One prize winner belonged to a past generation, Captain John Caddy. He was a British army officer who while stationed in Canada did much amateur sketching. On completion of service he settled in Hamilton about 1850 where he played an important artistic role for two generations.

Three immigrant English painters living in scattered Ontario rural communities saw the exhibitions as an opportunity to publicize their work. Robert R. Whale settled in Burford, 1852, William Nicol Cresswell at Harpurheye near Seaforth, 1855, and Daniel Fowler on Amherst Island in the St Lawrence River, 1843, although he did no painting until 1857 because of ill health. Whale worked in oil and had an immense repertoire of subject-matter: landscapes, portraits, historical paintings, marines, and still life. He had to make a living by catering to all tastes. Prizes were awarded to him during his first year in Canada. Whale painted views of Hamilton, Niagara and other neighbouring towns which he copied and re-copied for cheap sale; the 1853 view of Hamilton was probably exhibited in that city's exhibition of 1854. While his tradition was purely English, he was receptive to new ideas and later produced works which are inspired stylistically by American paintings such as Asher B. Durand's "Kindred Spirits" (1849). His amusing canvas with nude maidens bathing in a rural Ontario pool is one of the very few examples of nude painting in Ontario at that time; one wonders if this was ever exhibited publicly. Whale's descendants tell how he and his nephew, John Hicks Whale, also of Burford, loaded a horse and buggy with paintings and toured local country fairs each autumn visiting Paris, Brantford, and Norwich, and other centres, the senior man exhibiting as a professional and the nephew as an amateur. They won many prizes. (23)

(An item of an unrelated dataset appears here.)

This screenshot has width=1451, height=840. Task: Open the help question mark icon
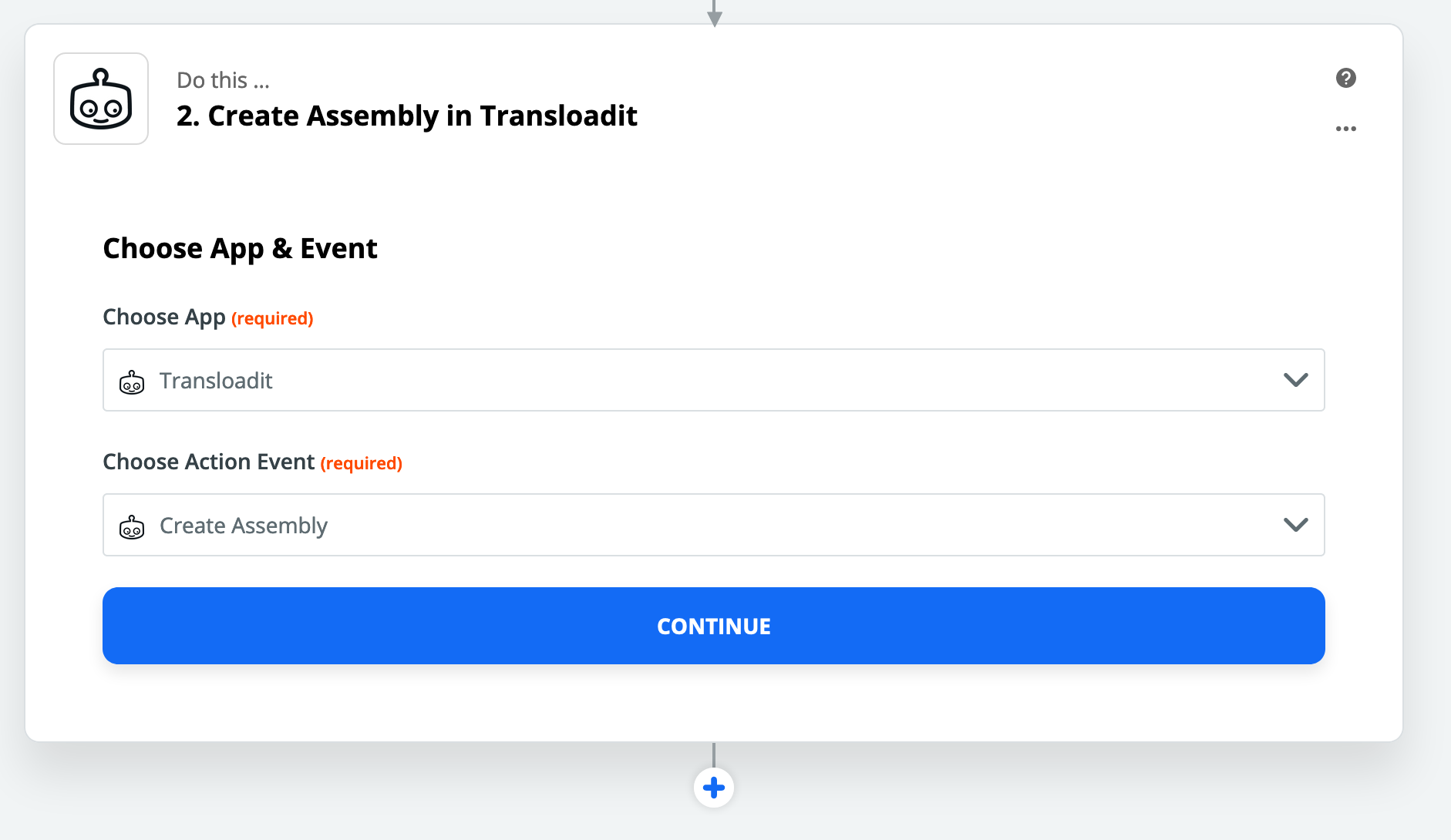click(1345, 78)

William Nicol Cresswell was a remittance man who lived like an English country gentleman and divided his time between fishing and painting. His first participation was in 1858; but he consistently won prizes thereafter. Today Cresswell is known chiefly as a pioneer landscape and marine water colour painter, but he exhibited only oils and photographs until 1862 when his first water colour awards were made for paintings with similar subject matter to the oils.

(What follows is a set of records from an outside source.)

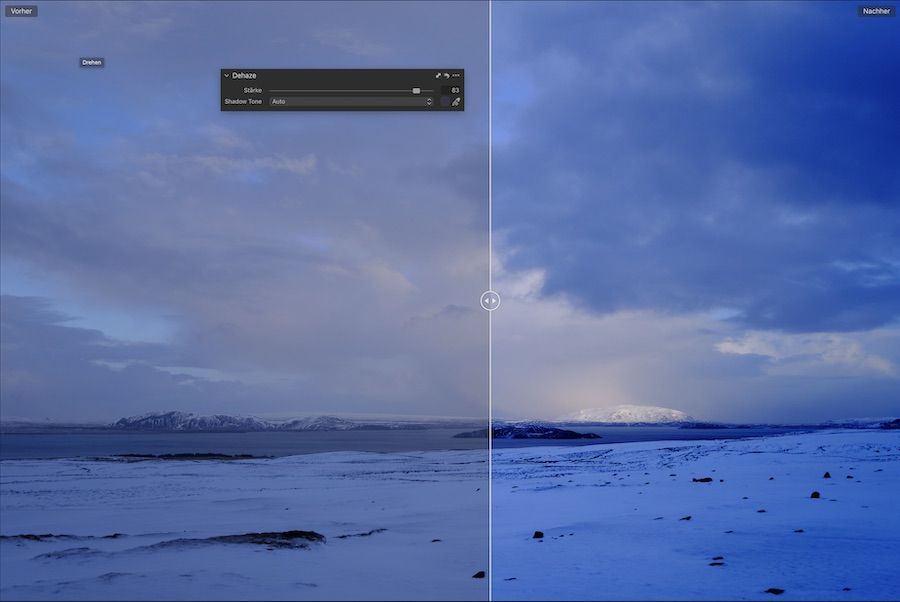Switch to the Vorher view label
900x602 pixels.
19,10
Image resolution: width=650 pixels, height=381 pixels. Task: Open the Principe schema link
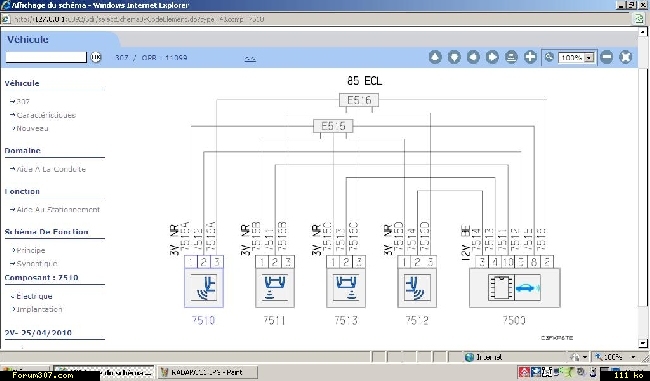coord(31,250)
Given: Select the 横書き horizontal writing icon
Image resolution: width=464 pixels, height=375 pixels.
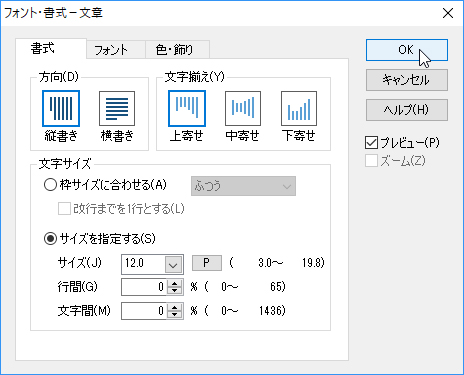Looking at the screenshot, I should 117,108.
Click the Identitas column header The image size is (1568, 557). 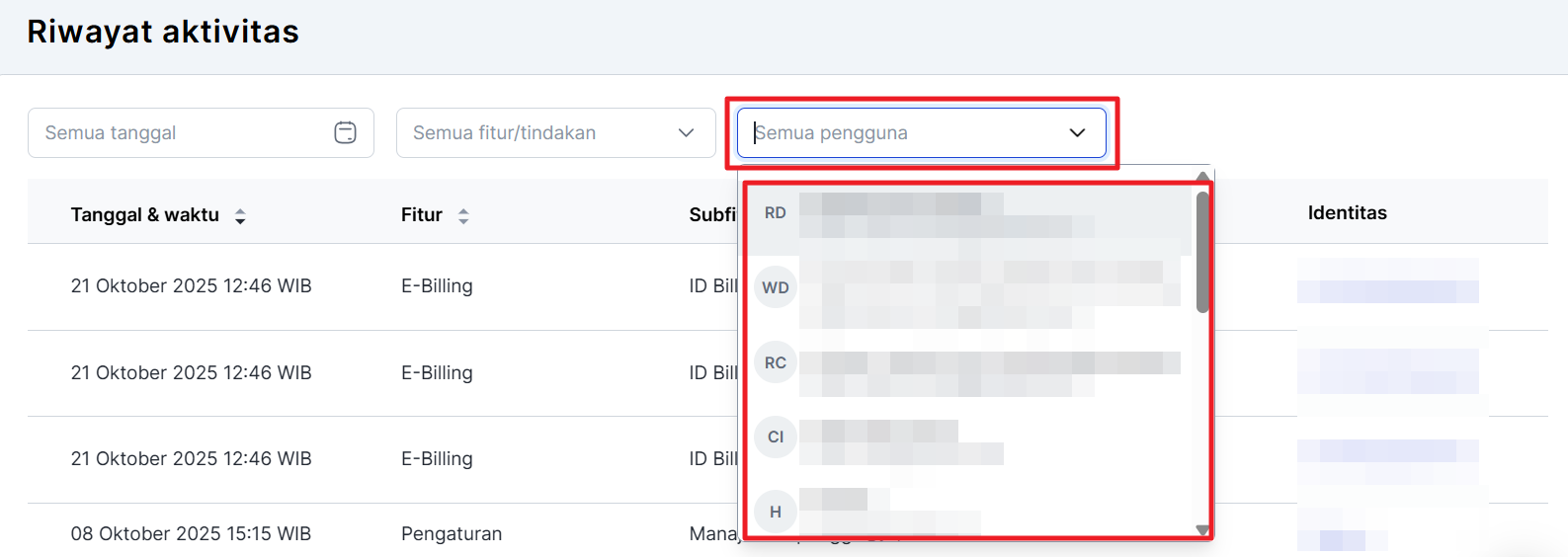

Daniel Fowler had worked in England as a professional water colourist until threatened with consumption. He moved to Canada for his health, settling on a farm on Amherst Island. His first exhibited works were in 1863 in the amateur class, but he transferred to that of the professionals on the judges' orders in 1866. Fowler's artistic range was broad, including not only the well known water-colour flower and landscape paintings, but also winning prizes for animals, marines and genre in the same medium, crayon and pencil portraits, pen and ink studies, and sepia.

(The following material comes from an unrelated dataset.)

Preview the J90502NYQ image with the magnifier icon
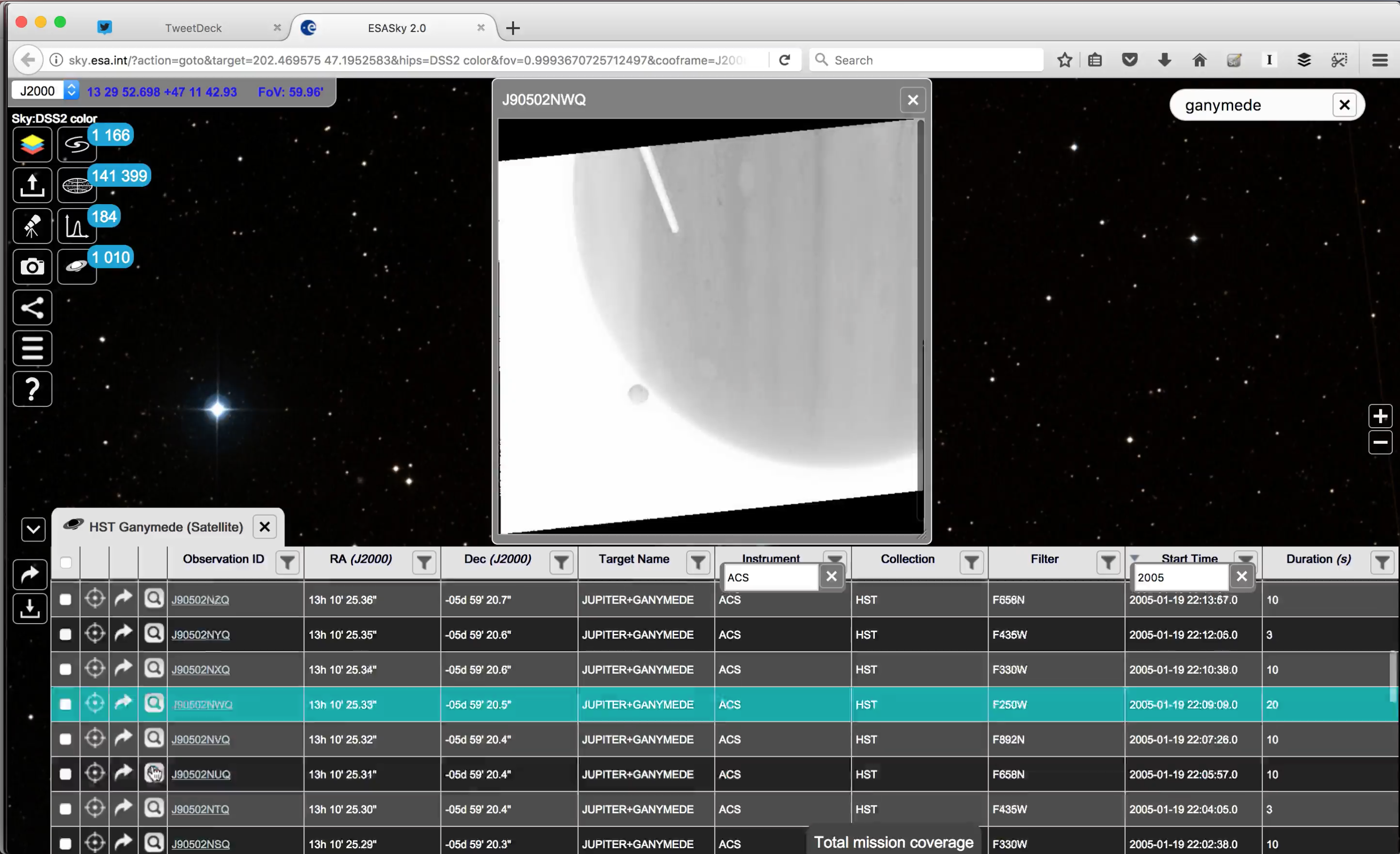Screen dimensions: 1400x854 click(153, 633)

Names of most pre-Confederation artists in the Upper Canada exhibitions are entirely new to the local scene. The first painters in the province were adventurous travellers who sketched simply to record the unusual new landscape encountered in their wanderings; Niagara Falls was a favourite subject. Then came British army officers stationed in garrisons at Kingston, Toronto, Niagara, and Windsor, and also engineers building the Rideau Canal and similar public works; they added their quota of topographical sketches. Finally, when the country opened up to colonists, itinerant portrait painters, such men as the silhouettist Bouker, or the miniaturist Gillespie, visited the settlements. Note that all of these draughtsmen, topographers, and portraitists, were simply "passing through". Widespread permanent settlement over large areas of the province came in the second quarter of the 19th century, making possible an established society. With this new stability of the social order, painters settled in Ontario, prepared to make it a permanent home; names of many of this new generation appear in the prize lists. They are more truly the well-head of the later provincial art tradition than earlier transient artists.